Last week, I finally got all the various scenes rearranged, but I haven't done any new writing in a month. I had set myself a goal of finishing this draft in September and then have the members of the critique group I’m in read the completed draft. Well, September has come and gone along with my goal. At the moment my writing life sucks. So I sent email to the group, letting them know I wouldn’t have anything to share at our Skype session ( We meet in person once a month and then have a Skype session in between). Shortly there after, a flurry of email responses popped up in my inbox.
As it turned out, none of us had anything to share. All of us were having the same problem: too many demands on our time, leaving little or no time write. We decided to Skype anyway. We all needed a place to vent our frustrations. So at the appointed hour of our session, we all joined in with wine, beer and, in my case, Bailey's in hand.
After we ranted for an hour and half, what came out was that we all have careers and family obligations. Those in and of themselves are not the problem, but add to that all of us are driven by the need to write, all of us have Type A personalities, and we are use to setting and meeting goals in our career lives. But we can’t seem to meet them in our writing lives. There isn’t enough time left in the day to WRITE. Frustration, like pressure in a propane tank, builds until a simple comment becomes the point of ignition. BAM!!!

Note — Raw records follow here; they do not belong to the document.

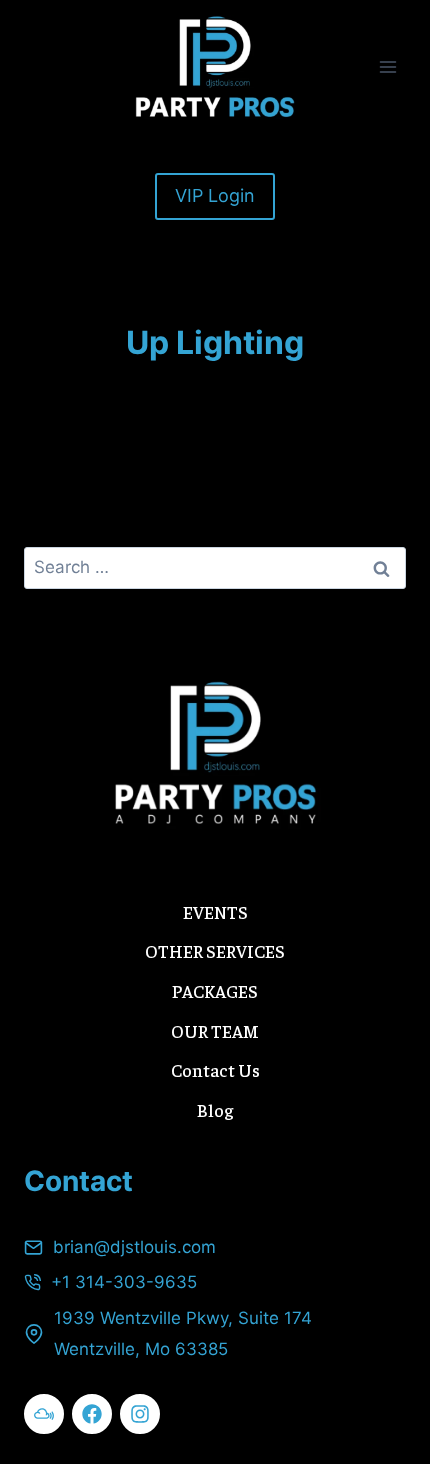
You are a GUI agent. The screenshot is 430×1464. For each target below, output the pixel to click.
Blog (215, 1109)
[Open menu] (387, 66)
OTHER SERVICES (215, 950)
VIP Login (215, 195)
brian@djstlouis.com (134, 1247)
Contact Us (215, 1069)
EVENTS (215, 911)
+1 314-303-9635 (124, 1282)
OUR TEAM (215, 1030)
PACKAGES (215, 990)
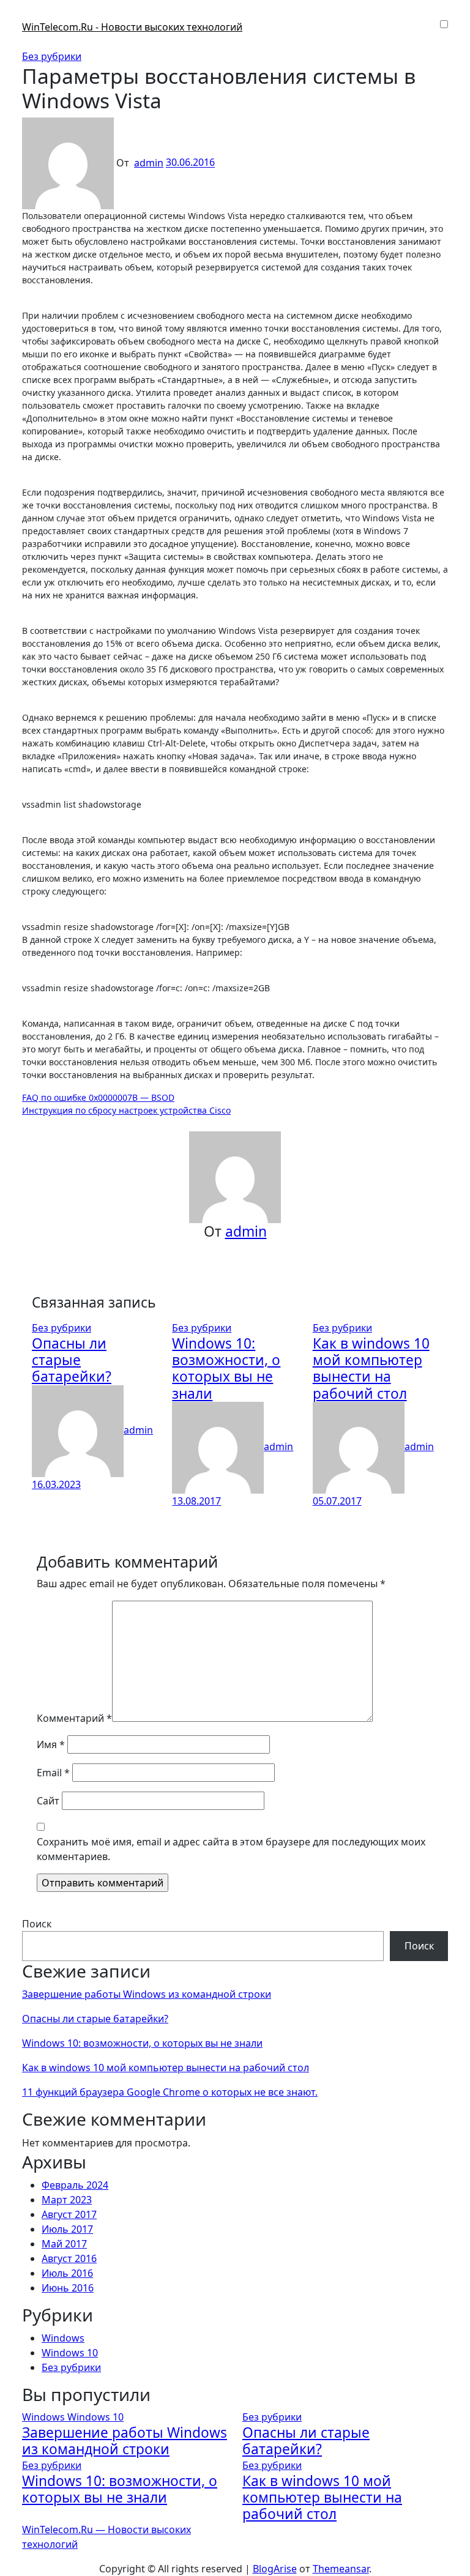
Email (53, 1772)
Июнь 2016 (68, 2288)
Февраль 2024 (75, 2185)
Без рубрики (51, 56)
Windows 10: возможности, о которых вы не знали (226, 1368)
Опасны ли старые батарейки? (71, 1360)
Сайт (48, 1800)
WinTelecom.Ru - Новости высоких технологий (132, 27)
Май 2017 (64, 2243)
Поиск (36, 1923)
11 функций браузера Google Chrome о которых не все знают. (170, 2092)
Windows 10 (70, 2352)
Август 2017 (69, 2214)
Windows (63, 2338)
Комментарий (74, 1718)
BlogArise (275, 2568)
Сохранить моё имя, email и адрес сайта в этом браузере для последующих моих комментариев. (231, 1849)
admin (148, 162)
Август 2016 (69, 2258)
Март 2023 (67, 2199)
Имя (51, 1744)
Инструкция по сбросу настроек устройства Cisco (126, 1110)
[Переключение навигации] (30, 16)
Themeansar (341, 2568)
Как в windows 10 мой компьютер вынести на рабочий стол (371, 1368)
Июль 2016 (67, 2273)
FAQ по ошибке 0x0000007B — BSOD (98, 1097)
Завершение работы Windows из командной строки (146, 1994)
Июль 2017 (67, 2229)
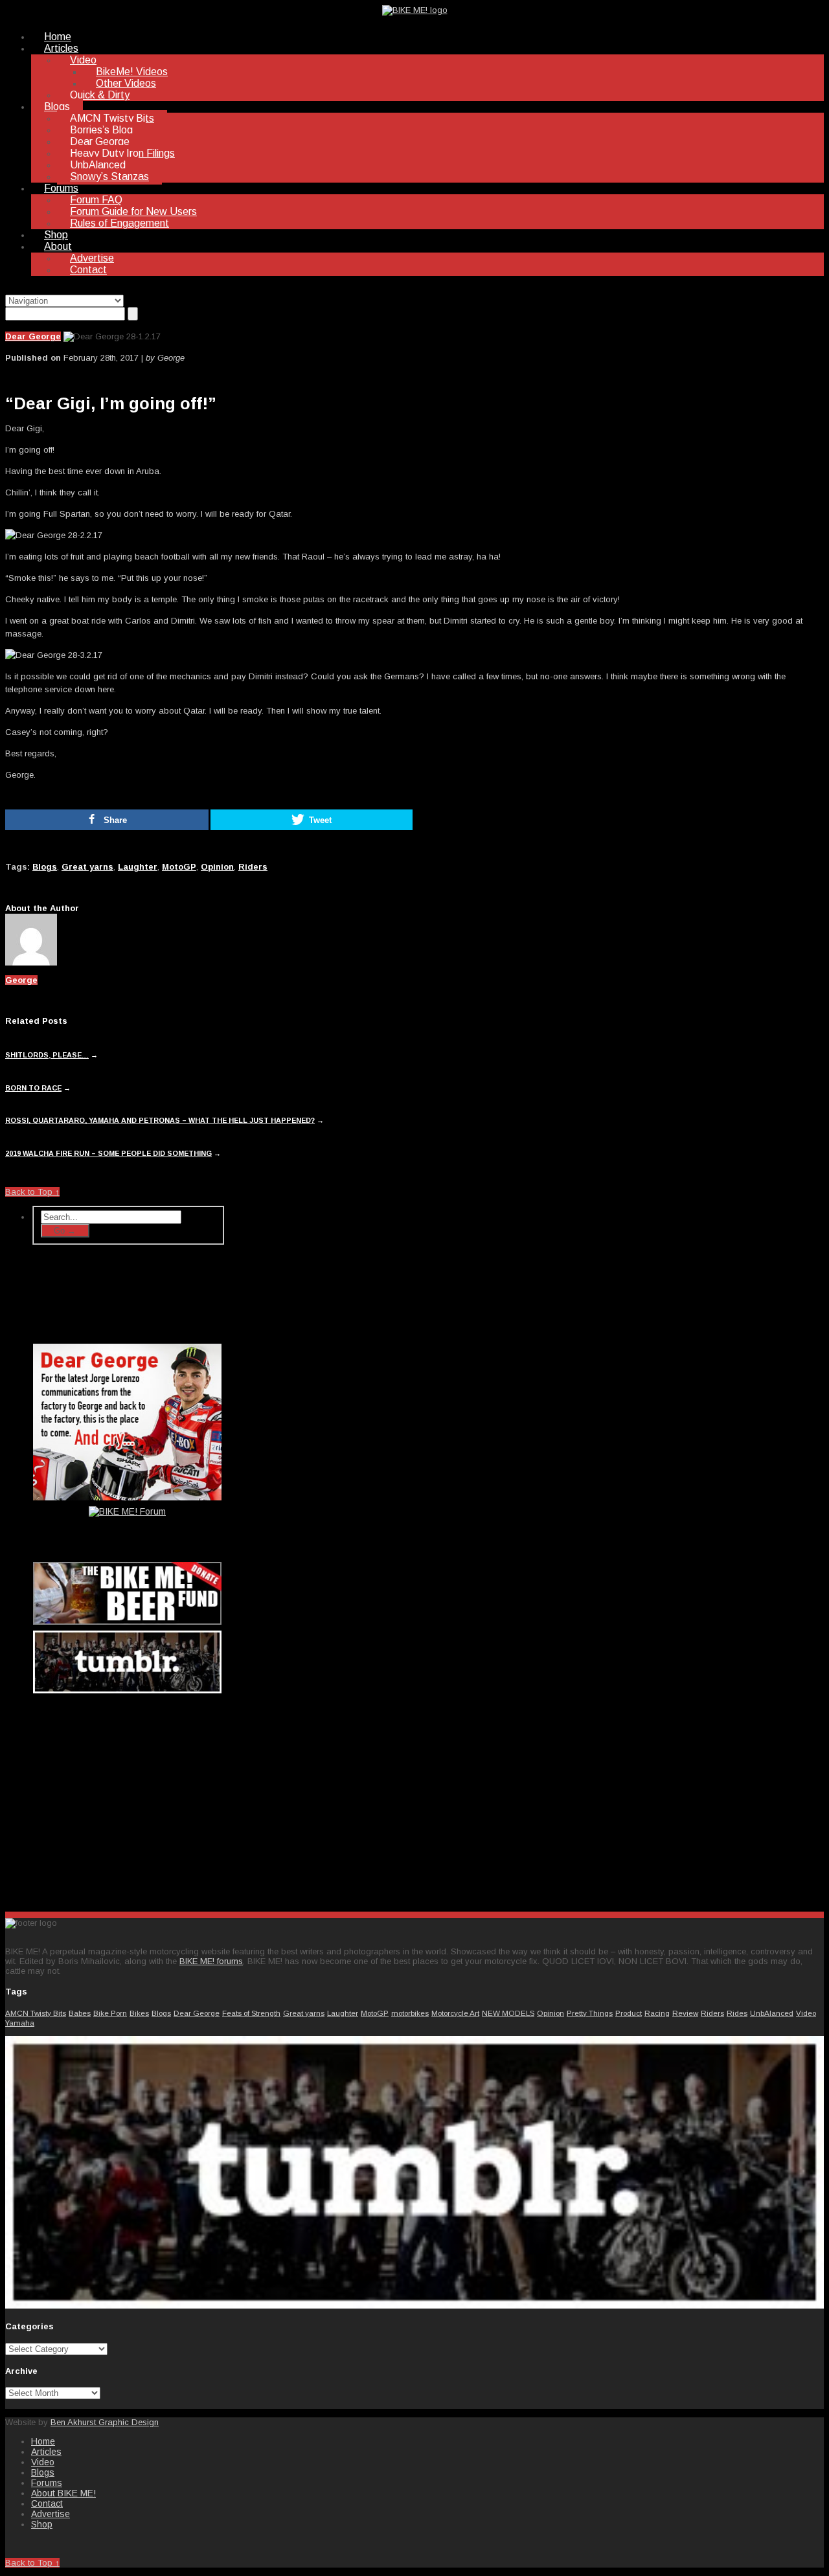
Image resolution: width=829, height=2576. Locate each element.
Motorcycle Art (455, 2013)
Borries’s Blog (101, 129)
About (58, 246)
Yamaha (19, 2022)
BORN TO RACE (33, 1088)
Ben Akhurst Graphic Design (105, 2422)
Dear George (100, 141)
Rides (737, 2013)
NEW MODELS (508, 2013)
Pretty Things (590, 2013)
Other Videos (126, 83)
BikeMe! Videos (132, 71)
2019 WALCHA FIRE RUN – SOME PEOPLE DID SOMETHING (108, 1153)
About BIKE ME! (63, 2493)
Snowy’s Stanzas (109, 176)
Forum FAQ (96, 199)
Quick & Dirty (100, 94)
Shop (56, 234)
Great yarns (87, 867)
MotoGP (179, 867)
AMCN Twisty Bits (112, 118)
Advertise (92, 258)
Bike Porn (110, 2013)
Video (83, 59)
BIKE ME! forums (211, 1961)
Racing (657, 2013)
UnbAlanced (98, 164)
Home (57, 36)
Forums (61, 188)
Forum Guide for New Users (133, 211)
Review (685, 2013)
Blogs (57, 106)
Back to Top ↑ (32, 1192)
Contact (88, 269)
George (21, 980)
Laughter (137, 867)
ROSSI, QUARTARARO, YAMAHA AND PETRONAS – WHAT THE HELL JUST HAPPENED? (160, 1120)
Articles (61, 48)
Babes (80, 2013)
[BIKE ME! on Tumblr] (414, 2305)
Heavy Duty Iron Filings (122, 153)
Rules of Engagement (119, 223)
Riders (252, 867)
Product (628, 2013)
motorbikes (410, 2013)
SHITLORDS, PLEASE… (47, 1055)
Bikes (139, 2013)
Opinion (217, 867)
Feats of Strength (251, 2013)
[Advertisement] (128, 1800)
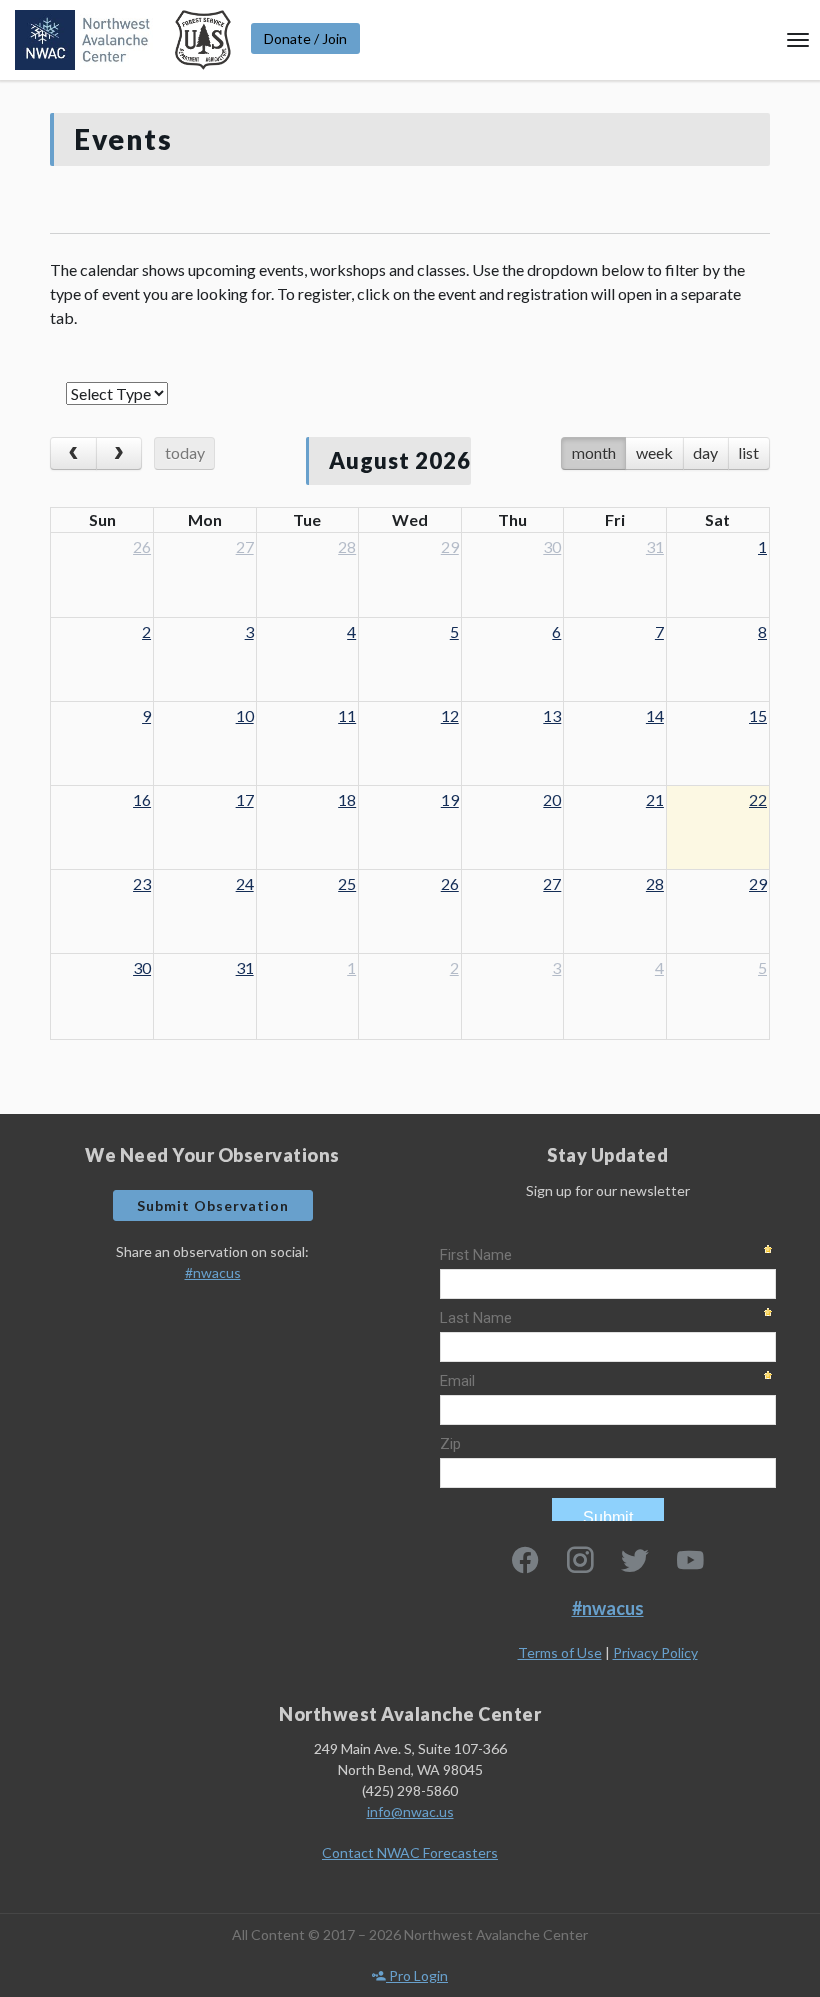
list (748, 452)
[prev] (73, 454)
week (654, 452)
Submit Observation (213, 1205)
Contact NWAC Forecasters (410, 1852)
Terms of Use (560, 1652)
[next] (119, 454)
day (705, 452)
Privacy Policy (655, 1652)
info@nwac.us (410, 1811)
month (594, 452)
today (185, 452)
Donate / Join (305, 38)
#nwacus (213, 1272)
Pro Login (417, 1975)
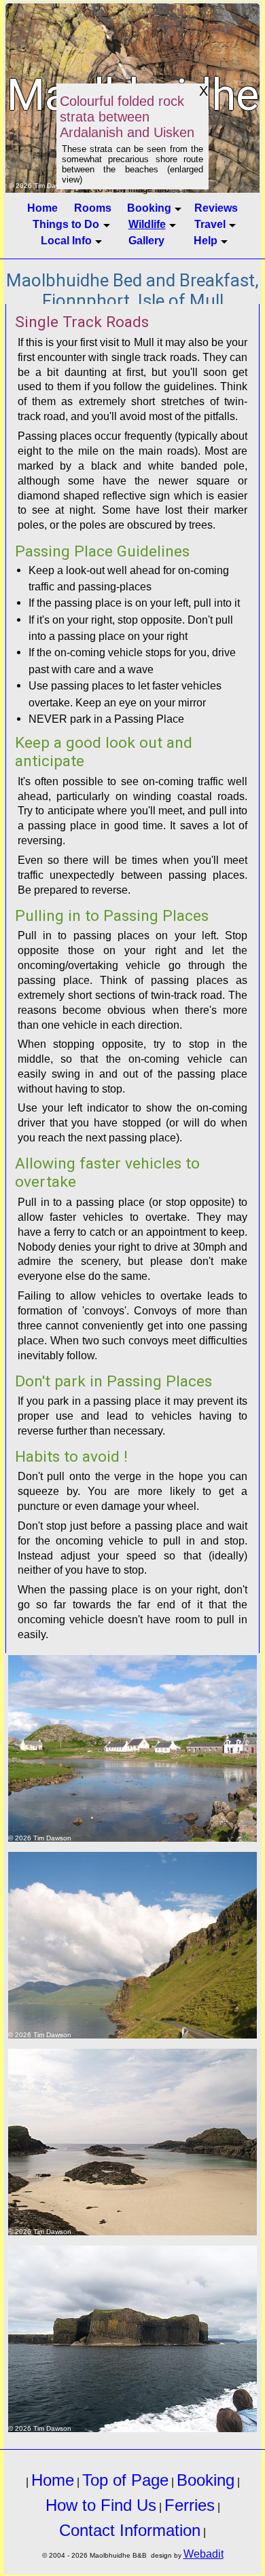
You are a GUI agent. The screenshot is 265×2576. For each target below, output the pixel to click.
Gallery (146, 240)
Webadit (203, 2554)
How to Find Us (101, 2505)
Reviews (216, 208)
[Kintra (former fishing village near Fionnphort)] (133, 1748)
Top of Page (125, 2480)
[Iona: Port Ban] (133, 2142)
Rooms (92, 208)
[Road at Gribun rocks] (133, 1945)
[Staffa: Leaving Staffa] (133, 2339)
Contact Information (129, 2530)
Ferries (189, 2505)
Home (42, 208)
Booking (205, 2480)
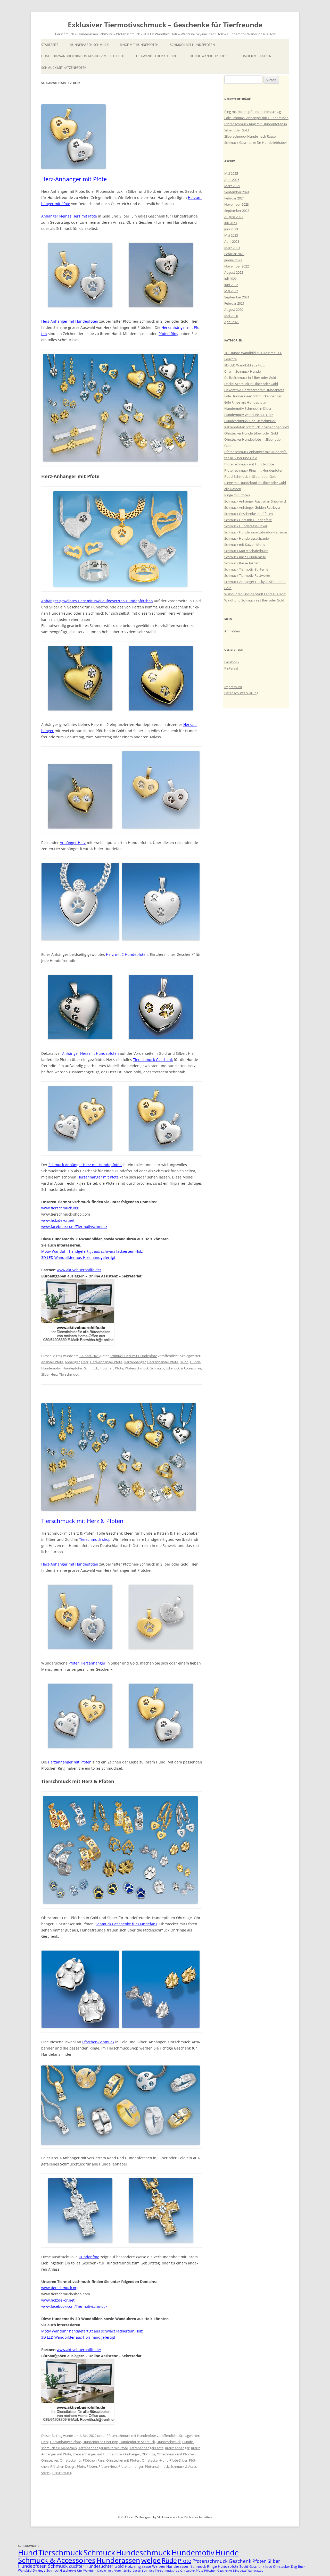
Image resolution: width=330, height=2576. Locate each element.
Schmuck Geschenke (61, 2570)
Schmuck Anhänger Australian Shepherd (255, 501)
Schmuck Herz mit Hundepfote (133, 1355)
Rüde (169, 2560)
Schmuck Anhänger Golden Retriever (252, 507)
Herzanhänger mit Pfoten (70, 1762)
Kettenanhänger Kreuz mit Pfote (103, 2448)
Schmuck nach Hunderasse (245, 557)
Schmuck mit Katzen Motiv (244, 544)
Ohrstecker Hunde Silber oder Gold (251, 433)
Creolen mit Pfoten (109, 2570)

The explosion and fire that ensues burns everything and everyone in its path. Even the clean up afterwards can't erase the scars.
So how to relieve the pressure before the ignition point is reached? Here’s some ideas we came up with and a few I added afterwards:
1. Call up a writer friend and rant (our Skype session). A writer friend has been there, too. Friends and family, who don’t write, will try to be sympathetic but they won’t get why you are ready to rip the front door off its hinges, quit your job, divorce your spouse or lover, and send your children off to boarding school.
2. Forgive yourself for not meeting your writing goals. Accept that daily life gets in the way.
3. Take up the gauntlet again, because writing is the only way to get over the frustration (and the guilt) of not writing.
• Be realistic about the demands on your time that your life puts on you. Find alternative ways to meet your writing goals.
• Write in small chunks when you don’t have a stretch of time. Instead of trying to write a chapter in two days, break it down into scenes that you can write over a week. E. L. James, author of Fifty Shades of Grey, said she wrote on the bus, tube, and during lunch hours, while working as lawyer before she got published.
• Determine a time each week when you can have a regular, longer stretch of writing time. Negotiate this with your family, spouse, lover, children, etc. AND STICK TO IT. If you don’t respect your writing time, neither will they.
4. Buy a tablet (iPad, Nexus 7, or whatever). It will become your best friend. With it you can write anywhere. I use Notes on my iPad to write a scene, email it to myself and then transfer it to Scrivener or Word on my laptop, depending on what I’m writing.
5. Join a writing group. They will be your tribe. They will understand you (see #1).